Nevertheless, compliance with medical advice is a significant issue in patients with type 2 diabetes, and it is challenging in the real world for patients to pursue lifestyle modification without support. Diet modification and intense physical training without professional supervision could be detrimental for patients with poorly controlled type 2 diabetes, especially if they take statins and fibrates for dyslipidemia. Short-term rehabilitation with supportive service from a multidisciplinary team can be beneficial for those patients. However, no patient will be able to stay in such a costly and comprehensive program for long. Ongoing support for these diabetic patients to maintain their functional gains is an important public health and socioeconomic problem. In this case, the patient self-reported his maintenance of lifestyle changes 6 months after discharge, successful return to work, continuing follow-up by his family physician, and no further use of medication to treat diabetes.

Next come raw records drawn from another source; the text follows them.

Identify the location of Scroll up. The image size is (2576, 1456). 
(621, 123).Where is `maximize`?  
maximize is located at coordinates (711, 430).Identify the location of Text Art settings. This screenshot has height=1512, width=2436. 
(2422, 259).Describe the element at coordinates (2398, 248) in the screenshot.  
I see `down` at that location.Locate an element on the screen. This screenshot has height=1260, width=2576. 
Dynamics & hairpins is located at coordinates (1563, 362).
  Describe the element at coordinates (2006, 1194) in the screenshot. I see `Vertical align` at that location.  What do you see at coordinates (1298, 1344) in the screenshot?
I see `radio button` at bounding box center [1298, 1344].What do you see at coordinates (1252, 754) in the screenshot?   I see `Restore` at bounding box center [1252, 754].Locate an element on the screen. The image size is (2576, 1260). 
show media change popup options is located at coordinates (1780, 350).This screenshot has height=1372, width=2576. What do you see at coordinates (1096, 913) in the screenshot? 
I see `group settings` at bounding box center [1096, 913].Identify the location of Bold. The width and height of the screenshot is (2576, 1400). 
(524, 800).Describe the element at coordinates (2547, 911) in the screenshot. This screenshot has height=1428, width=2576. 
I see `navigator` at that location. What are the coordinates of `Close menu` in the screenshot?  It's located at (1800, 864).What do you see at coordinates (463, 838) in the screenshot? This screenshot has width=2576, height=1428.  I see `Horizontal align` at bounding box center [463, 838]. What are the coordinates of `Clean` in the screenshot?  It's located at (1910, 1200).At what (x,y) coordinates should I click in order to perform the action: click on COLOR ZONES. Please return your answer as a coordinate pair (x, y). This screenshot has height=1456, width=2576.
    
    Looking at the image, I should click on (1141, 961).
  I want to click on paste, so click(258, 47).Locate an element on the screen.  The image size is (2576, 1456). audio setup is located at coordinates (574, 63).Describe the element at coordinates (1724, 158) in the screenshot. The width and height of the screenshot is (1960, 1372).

There may be factors other than neurobehavioral approaches responsible for his good clinical outcome. It is unclear whether there was any error in his injection techniques considering his high dose of daily insulin use prior to the admission to our rehabilitation unit, although this was less likely as a family member who is a registered pharmacist was overseeing and assisting. Therefore, we cannot conclude with certainty that the loss of body weight coupled with neurobehavioral interventions was the sole cause for the successful control of his diabetes.